If in late autumn, on your favorite service healingjourney.ai, you talk with your AI counselor about what you can expect in the coming period, it may warn you of one upcoming phenomenon. Artificial intelligence has insight into a lot of data, and some of it says that during the holidays, some people feel especially bad. It is called holiday depression.

 

What is a holiday depression?

The term holiday depression describes a decline in mood and a type of melancholy, which from time to time can happen to each of us and should be distinguished from clinical depression, which requires longer treatment and psychotherapy. Holiday season is full of potential triggers. It is important to delineate whether this mood happens every year in winter, because if so, it could be a seasonal affective disorder. If not, it may be depression triggered and exacerbated by holiday-related stressors.

 

The bad mood associated with the holidays can be divided into the one before and the one after the holiday.

 

Pre-holiday depression

To be more precise, this refers to a feeling of sadness, anxiety, or dissatisfaction that can occur before, but also during the festive period, such as Christmas, New Year, or other significant events. Although the holidays are often seen as a time of joy and togetherness, they can cause emotional stress for certain individuals.

 

Triggers of pre-holiday depression

 

Pressure to feel happy

It is natural to feel happy when we achieve a goal and when there is a positive change in our life, but is the fact that today is a specific date in the calendar enough to make us happy? We will soon see that it is just the date when we are under special stress. If we don't feel very well, and we have the impression that all of us expect to feel happy, we perceive this absence of euphoria as if something is wrong and we become unhappy.

Exaggerated expectations

Similar to the expectations that others have of us, or that we think they have, we have some expectations of ourselves. In TV commercials, everyone is smiling, the air is full of love, all family members love each other and are happy that the day is going perfectly. But it's not like that in your home. You expected this to be the most beautiful day of the past year, but it turned out to be quite average. You think that it shouldn't be happening. Your high expectations have led you to disappointment. But were they justified?

Interpersonal relations

Interpersonal relationships can be tense, conflictual, or stressful at any time, but tensions are usually elevated during the holidays.
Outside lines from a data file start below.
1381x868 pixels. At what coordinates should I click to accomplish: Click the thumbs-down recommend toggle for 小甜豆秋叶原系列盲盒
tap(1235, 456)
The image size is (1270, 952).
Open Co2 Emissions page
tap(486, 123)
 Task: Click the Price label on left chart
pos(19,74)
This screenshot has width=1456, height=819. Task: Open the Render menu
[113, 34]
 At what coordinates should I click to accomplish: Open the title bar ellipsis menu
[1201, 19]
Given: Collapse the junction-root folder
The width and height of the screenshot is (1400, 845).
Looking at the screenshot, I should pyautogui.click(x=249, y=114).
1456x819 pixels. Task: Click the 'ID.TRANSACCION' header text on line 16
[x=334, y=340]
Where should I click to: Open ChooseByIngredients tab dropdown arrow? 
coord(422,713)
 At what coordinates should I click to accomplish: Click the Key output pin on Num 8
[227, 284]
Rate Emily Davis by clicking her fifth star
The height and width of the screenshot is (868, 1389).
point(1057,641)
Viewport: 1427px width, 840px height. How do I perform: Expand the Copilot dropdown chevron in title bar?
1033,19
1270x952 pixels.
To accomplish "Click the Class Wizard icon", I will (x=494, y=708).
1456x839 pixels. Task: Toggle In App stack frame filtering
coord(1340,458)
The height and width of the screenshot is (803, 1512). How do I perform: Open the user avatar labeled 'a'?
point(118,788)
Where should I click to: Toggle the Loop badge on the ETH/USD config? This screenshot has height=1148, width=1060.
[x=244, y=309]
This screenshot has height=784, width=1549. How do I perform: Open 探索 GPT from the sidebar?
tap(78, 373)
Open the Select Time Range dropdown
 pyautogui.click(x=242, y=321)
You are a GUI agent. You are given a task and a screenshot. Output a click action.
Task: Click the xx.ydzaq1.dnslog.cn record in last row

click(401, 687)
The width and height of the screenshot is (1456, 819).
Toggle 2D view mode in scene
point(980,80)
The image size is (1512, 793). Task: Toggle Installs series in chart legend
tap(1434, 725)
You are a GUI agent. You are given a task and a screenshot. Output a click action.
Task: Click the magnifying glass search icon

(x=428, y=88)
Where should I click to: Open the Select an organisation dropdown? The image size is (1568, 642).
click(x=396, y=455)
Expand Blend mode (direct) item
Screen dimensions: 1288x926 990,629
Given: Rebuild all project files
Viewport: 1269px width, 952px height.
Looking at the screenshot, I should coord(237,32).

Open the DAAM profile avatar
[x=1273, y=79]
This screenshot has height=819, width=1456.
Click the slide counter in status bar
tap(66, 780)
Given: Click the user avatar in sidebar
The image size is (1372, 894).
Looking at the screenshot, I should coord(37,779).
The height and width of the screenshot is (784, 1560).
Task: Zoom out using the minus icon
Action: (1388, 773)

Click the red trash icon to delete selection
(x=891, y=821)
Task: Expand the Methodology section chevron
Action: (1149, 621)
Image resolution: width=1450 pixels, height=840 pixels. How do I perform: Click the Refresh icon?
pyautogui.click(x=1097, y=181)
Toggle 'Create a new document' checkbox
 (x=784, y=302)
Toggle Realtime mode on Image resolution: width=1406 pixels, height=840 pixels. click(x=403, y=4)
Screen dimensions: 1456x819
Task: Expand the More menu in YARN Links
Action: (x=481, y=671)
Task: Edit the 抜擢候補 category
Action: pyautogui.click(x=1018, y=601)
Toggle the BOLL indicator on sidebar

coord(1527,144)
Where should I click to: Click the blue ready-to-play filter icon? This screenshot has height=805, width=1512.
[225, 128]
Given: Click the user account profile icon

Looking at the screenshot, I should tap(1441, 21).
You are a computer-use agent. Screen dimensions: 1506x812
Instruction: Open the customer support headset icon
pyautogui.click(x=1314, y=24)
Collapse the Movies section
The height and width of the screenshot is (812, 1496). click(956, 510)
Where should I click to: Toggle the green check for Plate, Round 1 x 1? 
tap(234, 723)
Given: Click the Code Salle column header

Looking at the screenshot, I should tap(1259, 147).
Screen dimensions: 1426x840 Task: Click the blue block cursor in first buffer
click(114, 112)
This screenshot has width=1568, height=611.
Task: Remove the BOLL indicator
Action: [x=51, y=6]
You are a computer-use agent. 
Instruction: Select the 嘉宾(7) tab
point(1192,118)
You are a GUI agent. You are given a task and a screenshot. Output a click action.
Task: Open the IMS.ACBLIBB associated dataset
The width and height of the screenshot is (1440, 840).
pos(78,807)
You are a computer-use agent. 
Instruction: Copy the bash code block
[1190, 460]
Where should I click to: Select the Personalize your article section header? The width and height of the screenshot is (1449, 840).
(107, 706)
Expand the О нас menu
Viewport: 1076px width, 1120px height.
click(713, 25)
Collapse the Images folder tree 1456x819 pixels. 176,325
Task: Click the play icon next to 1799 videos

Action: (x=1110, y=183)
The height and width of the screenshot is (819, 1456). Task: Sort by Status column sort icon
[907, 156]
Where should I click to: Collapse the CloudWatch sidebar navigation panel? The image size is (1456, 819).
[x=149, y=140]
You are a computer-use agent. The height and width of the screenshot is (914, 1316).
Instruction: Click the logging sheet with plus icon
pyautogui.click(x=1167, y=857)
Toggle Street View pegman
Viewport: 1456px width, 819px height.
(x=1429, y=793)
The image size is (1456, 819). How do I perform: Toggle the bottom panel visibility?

The holidays are a time when we spend more time together. Family misunderstandings and conflicts can intensify – especially if they are all directed at each other over the course of several days. Personal boundaries are a big topic and holiday gatherings are also a test of our boundaries, to see how much we have worked on ourselves during the year and how far we have progressed. It is enough to bring together so many different personalities, needs and interests. For some, this is imposed by spending time in the family as a result of disrupted family relationships.

On the other hand, if you wait for the holidays without someone, you may feel lonely or sad. If you have recently lost a someone close, the holiday will remind you that you are now alone, and you wish you were not. Sometimes even people who are very independent and self-reliant and who otherwise enjoy their solitude and freedom may feel emptiness during the holiday period, mostly due to social pressure.